Short, sweet, and terse.

(Not you--my comment. Or at least my initial one ["Wow."]. I have not idea if you are short or tall, but that certainly seems relevant. Your story crafting skills are mighty. Further, these six are not sweet, but, man, are they savoury.)

And I really like the book format, too, that that website did for you, or, more correctly, for your submission.

On the subject of gray, which you spun out in your sextet, I might direct you back to my second 3WW submission of the week. At least the image was grey, and you might like the words better.

And, on that note, I was delighted to read your comment; honesty and candour beat meaningless snippets any and every day of the week.

And, you might like my retake of lucid if you go to my 3WW reprise (hint, hint--it is a new submission on a new post).

Finally, I have missed visiting your, and other sites, too. I was on a slightly involuntary hiatus.

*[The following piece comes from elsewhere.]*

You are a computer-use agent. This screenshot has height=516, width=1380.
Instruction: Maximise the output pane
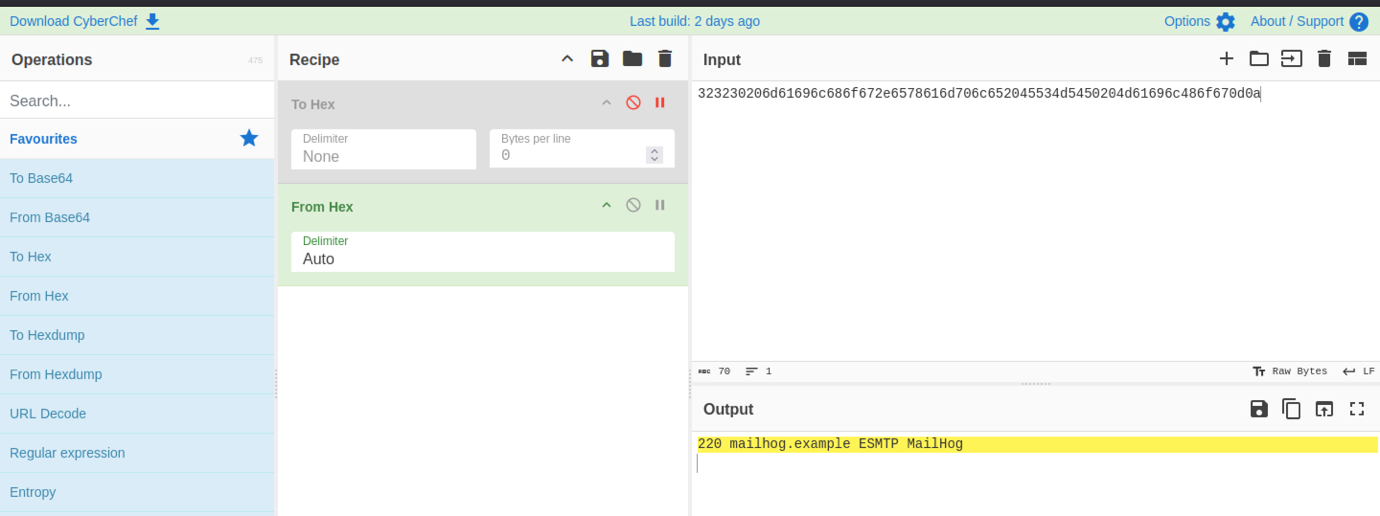(1357, 409)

My bogeyman, who happens to be more medical, made a reappearance. He is beaten back, though, again, so I can visit.

And I was traveling a lot in China where I just cannot access any sites. The joys of globalism.

Anyway, I ought to stop here.

Thank goodness that I know that you will keep writing and providing such wonderful words, if chilling, sometimes, for the rest of us.


Kevin Michaels said...

Loved this then - love it now. A vivid and well written six that really cut inside me. In six great sixes you told such a raw, poignant story of Katie that stuck with me for a long time.

Eric J. Krause said...

Such excellent details in this piece. Very sad for a girl so young to have to learn such life lessons. Good story!